After last night’s disaster, where the Mets loaded the bases in the ninth inning with no outs and down just one run, it seems apparent that Curtis Granderson will become the odd man out upon Cespedes’ return.  In his at-bat, Duda laid off some tough sliders in the ninth inning en route to drawing a walk from Padres lefty Brad Hand.  Duda has been susceptible to sliders tailing away in the past, so his demonstration of patience is a positive.  On the other hand, Granderson stuck out against Hand with the bases loaded and nobody out.  A fly ball, and perhaps even a grounder that could turn into a double play would’ve tied the game and likely led the Mets to a second straight victory over San Diego.  Yet Granderson failed to come up in an important spot, giving Terry Collins further reason to remove him from the lineup.  His .168 batting average and dreadful .565 OPS are more evidence that maybe the three-time all-star has lost a step in a major way.  Numbers aside though, the Mets would be better off keeping Granderson in the lineup and instead sitting Lucas Duda.

Looking at the numbers, it’s pretty obvious that although Lucas Duda hasn’t been setting the world on fire in 2017, he has been much more productive than Curtis Granderson.  Duda has played twenty less games, yet he has hit just as many home runs as Granderson.  In terms of WAR, Granderson currently sits around -.5, meaning he has played at sub-replacement level.  However, the month of May has shown Granderson’s strong improvement from April, and also Lucas Duda’s regression.

Since the calendar flipped, Granderson has doubled his OPS from .395 in April to .791 thus far in May.  His slugging has also jumped up to .476 in May, which is right around his career average, showing that the veteran is getting back on track.  In April, his BABIP was .154, which would indicate that he was unlucky at times when squaring the ball up.  Maybe the most promising aspect of Granderson’s month of May has been his improved walk rate.  He is walking in 11% of his plate appearances this month as opposed to just 5.4% last month.  When Granderson was starring as a dynamic leadoff hitter in 2015, he was extremely patient and often got on base via the walk.  His increased discipline and refined eye have increased his performance.
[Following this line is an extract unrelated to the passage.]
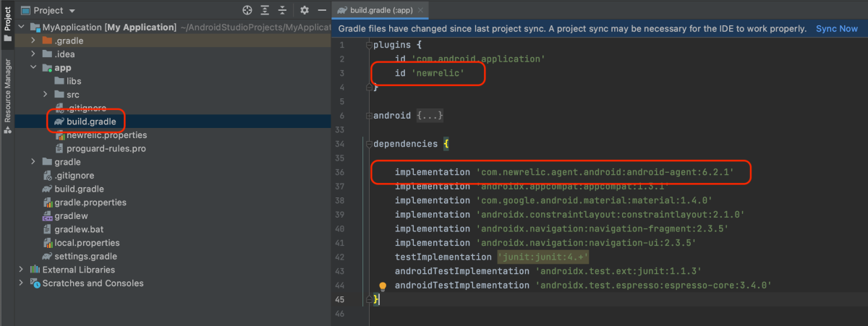The width and height of the screenshot is (868, 326).
Task: Toggle the Project side tab
Action: 8,20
As Granderson has been trending up, Duda has seen some of his numbers fall since April, but not all of them.  Duda’s walk rate and strikeout rate have both improved, resulting in a nice bump in his on-base percentage.  However, his batting average has fallen and his slugging percentage has drastically decreased from .571 in April to .313 in May.  Duda’s BABIP in May is also suspiciously high at .292.  Based on his career batting average of .246, Duda’s average is likely to continue falling once his BABIP inevitably returns to normal.  Duda has yet to hit a home run this month, albeit he has only played in 10 games.
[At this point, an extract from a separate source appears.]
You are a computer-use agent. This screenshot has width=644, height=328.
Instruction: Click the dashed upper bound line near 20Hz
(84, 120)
Another aspect to consider is how Curtis Granderson and Lucas Duda individually effect the overall dynamic of the team.  Granderson provides more speed than Duda and arguably better defense assuming he will be playing right field, not center.  Duda is a slightly bigger power threat at the plate, but Granderson also can provide plenty of pop at times.  In the clubhouse, Granderson is a great leader and role model who sets good examples and also keeps a positive attitude, even when the team is struggling.  That’s not to say Lucas Duda doesn’t embody a positive attitude, but when he tells the media after a tough game, “I’ve been bad at baseball for the last week.  I’ve been terrible…”, it’s hard to see how he remains positive.
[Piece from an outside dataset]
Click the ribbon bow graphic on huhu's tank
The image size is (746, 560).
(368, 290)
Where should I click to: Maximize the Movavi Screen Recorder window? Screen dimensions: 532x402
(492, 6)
The easy decision would be to remove Curtis Granderson from his everyday spot in the outfield and allow Lucas Duda to continue starting at first base.  However, the metrics show that Curtis Granderson is on the verge of getting his bat going, whereas Lucas Duda may be set for a slump.  Granderson may be having the worst year of his career to this point, but he still holds greater potential value to the New York Mets than Lucas Duda does.